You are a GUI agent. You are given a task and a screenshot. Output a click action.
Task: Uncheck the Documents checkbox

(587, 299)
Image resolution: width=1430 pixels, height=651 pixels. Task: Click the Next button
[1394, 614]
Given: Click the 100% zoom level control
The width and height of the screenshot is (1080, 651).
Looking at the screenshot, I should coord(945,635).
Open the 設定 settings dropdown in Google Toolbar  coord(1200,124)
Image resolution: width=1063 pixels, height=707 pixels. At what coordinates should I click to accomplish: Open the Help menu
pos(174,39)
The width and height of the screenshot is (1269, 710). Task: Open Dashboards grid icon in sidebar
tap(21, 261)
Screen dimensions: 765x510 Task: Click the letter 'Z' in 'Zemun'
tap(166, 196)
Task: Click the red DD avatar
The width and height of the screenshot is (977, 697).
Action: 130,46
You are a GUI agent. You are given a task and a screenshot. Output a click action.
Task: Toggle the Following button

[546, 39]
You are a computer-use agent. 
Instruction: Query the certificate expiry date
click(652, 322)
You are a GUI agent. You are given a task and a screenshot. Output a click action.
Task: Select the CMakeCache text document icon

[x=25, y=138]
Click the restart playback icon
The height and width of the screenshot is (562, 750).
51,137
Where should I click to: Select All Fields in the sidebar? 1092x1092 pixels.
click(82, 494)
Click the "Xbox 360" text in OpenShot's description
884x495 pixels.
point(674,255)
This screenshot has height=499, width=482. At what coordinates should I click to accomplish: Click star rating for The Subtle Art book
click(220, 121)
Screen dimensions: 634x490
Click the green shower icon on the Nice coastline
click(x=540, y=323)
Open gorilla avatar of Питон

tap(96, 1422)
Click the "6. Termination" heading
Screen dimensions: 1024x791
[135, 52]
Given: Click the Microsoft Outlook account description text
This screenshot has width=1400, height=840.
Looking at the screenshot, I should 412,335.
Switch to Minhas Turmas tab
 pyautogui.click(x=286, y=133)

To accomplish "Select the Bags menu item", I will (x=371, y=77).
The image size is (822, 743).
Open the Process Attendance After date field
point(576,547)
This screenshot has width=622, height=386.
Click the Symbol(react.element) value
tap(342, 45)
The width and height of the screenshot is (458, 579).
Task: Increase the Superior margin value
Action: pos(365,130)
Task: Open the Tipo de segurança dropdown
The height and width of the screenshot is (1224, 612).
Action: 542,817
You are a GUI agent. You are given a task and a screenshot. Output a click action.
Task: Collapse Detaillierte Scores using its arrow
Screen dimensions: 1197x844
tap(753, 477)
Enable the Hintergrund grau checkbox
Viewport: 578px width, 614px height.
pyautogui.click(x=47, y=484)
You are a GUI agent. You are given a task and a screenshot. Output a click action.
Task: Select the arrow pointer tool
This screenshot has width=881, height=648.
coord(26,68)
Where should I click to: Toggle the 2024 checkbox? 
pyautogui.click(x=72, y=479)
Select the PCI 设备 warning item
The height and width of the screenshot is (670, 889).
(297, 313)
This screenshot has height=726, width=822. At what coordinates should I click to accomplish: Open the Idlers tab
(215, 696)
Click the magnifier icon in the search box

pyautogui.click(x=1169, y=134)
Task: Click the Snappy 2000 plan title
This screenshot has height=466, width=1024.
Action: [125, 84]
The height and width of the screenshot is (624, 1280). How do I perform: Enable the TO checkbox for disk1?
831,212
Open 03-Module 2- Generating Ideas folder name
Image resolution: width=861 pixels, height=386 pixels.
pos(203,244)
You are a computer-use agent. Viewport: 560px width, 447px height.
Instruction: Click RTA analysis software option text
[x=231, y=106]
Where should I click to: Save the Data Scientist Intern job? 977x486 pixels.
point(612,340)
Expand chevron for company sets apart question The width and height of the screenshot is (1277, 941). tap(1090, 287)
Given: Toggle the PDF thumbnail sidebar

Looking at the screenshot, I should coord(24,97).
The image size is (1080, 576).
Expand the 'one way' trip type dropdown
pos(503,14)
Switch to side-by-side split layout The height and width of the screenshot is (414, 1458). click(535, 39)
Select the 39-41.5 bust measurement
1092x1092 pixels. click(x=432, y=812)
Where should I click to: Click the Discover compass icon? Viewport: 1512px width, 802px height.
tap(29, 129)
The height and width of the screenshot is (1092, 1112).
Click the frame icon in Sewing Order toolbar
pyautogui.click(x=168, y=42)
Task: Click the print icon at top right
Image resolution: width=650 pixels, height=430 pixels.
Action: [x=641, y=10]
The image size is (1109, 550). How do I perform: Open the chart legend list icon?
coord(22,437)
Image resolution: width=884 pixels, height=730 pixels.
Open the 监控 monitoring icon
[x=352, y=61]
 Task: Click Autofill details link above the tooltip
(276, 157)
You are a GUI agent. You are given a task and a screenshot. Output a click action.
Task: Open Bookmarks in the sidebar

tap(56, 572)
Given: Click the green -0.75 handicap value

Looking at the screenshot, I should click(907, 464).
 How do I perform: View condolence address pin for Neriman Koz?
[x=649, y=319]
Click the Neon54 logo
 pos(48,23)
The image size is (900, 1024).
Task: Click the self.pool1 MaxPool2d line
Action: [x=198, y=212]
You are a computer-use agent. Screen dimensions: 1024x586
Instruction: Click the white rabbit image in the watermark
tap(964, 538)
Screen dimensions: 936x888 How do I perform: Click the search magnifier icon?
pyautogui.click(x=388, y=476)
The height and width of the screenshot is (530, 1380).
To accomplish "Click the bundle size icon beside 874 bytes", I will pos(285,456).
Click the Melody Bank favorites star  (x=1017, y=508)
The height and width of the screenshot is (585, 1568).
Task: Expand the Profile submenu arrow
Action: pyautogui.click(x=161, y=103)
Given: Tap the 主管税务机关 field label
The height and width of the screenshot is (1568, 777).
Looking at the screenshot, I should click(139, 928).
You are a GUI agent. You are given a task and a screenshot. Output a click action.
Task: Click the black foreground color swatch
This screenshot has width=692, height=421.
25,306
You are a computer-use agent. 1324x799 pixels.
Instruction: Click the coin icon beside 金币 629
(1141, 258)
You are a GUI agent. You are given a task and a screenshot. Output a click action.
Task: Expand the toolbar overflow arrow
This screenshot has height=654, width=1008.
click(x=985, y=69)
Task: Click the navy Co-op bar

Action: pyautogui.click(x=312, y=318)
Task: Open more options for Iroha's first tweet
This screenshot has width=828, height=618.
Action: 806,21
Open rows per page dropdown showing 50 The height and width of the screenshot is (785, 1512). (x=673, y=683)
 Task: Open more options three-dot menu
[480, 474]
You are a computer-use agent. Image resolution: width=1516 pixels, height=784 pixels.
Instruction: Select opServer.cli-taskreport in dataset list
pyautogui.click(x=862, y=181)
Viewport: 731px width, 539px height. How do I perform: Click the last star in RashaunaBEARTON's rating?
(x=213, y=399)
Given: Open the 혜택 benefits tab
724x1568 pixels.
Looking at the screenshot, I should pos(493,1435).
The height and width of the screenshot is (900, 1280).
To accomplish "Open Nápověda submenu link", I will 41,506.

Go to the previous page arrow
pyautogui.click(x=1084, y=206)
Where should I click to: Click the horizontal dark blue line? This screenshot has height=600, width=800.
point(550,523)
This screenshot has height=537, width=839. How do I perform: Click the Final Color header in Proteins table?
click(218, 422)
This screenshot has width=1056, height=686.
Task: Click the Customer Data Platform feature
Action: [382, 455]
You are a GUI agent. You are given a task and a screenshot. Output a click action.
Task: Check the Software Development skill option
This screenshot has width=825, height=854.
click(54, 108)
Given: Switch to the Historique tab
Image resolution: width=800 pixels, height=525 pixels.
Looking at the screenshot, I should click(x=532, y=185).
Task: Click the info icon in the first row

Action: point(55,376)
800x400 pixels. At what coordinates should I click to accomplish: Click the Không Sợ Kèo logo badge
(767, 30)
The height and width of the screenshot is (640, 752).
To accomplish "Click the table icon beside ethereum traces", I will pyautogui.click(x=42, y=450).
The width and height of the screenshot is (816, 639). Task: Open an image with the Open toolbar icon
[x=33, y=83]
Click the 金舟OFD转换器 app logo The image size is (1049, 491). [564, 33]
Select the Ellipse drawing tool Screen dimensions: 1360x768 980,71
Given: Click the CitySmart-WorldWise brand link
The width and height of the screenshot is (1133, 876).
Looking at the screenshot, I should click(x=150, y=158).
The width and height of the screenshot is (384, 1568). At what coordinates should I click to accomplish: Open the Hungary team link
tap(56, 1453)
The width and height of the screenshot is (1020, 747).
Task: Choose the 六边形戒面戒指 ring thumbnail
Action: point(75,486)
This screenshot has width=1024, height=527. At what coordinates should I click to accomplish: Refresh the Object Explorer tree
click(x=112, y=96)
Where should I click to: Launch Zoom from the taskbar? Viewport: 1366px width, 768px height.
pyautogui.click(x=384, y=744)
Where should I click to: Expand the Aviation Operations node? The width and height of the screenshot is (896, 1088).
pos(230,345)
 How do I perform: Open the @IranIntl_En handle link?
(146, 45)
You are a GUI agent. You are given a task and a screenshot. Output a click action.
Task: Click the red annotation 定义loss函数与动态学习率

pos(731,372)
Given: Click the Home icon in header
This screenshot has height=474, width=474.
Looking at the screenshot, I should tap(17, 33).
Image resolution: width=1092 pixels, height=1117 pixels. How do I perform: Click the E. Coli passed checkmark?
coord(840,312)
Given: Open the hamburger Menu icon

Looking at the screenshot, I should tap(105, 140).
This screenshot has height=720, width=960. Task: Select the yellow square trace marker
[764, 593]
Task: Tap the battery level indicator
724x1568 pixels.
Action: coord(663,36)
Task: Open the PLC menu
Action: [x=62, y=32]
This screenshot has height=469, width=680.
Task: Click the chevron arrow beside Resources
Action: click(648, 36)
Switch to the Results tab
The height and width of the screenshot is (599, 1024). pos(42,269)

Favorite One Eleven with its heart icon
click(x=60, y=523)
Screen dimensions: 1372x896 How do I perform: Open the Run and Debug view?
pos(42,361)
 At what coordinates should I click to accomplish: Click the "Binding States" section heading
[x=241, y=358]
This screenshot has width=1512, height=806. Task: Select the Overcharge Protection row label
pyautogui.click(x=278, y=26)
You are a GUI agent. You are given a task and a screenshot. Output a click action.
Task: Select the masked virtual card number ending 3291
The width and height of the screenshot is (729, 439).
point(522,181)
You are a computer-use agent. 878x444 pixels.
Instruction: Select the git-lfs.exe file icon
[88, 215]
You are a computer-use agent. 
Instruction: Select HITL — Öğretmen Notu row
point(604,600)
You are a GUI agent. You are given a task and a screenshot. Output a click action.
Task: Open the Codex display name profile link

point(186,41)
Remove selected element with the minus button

◆ **PROBLEM TO WORK ON**
The first line of the listing above through the line containing "Given: Click the 100% zoom level control": print exactly that, both ends included.

◆ **TASK RESULT**
You are a GUI agent. You are given a task and a screenshot. Output a click action.
Task: Uncheck the Documents checkbox

(587, 299)
Image resolution: width=1430 pixels, height=651 pixels. Task: Click the Next button
[1394, 614]
Given: Click the 100% zoom level control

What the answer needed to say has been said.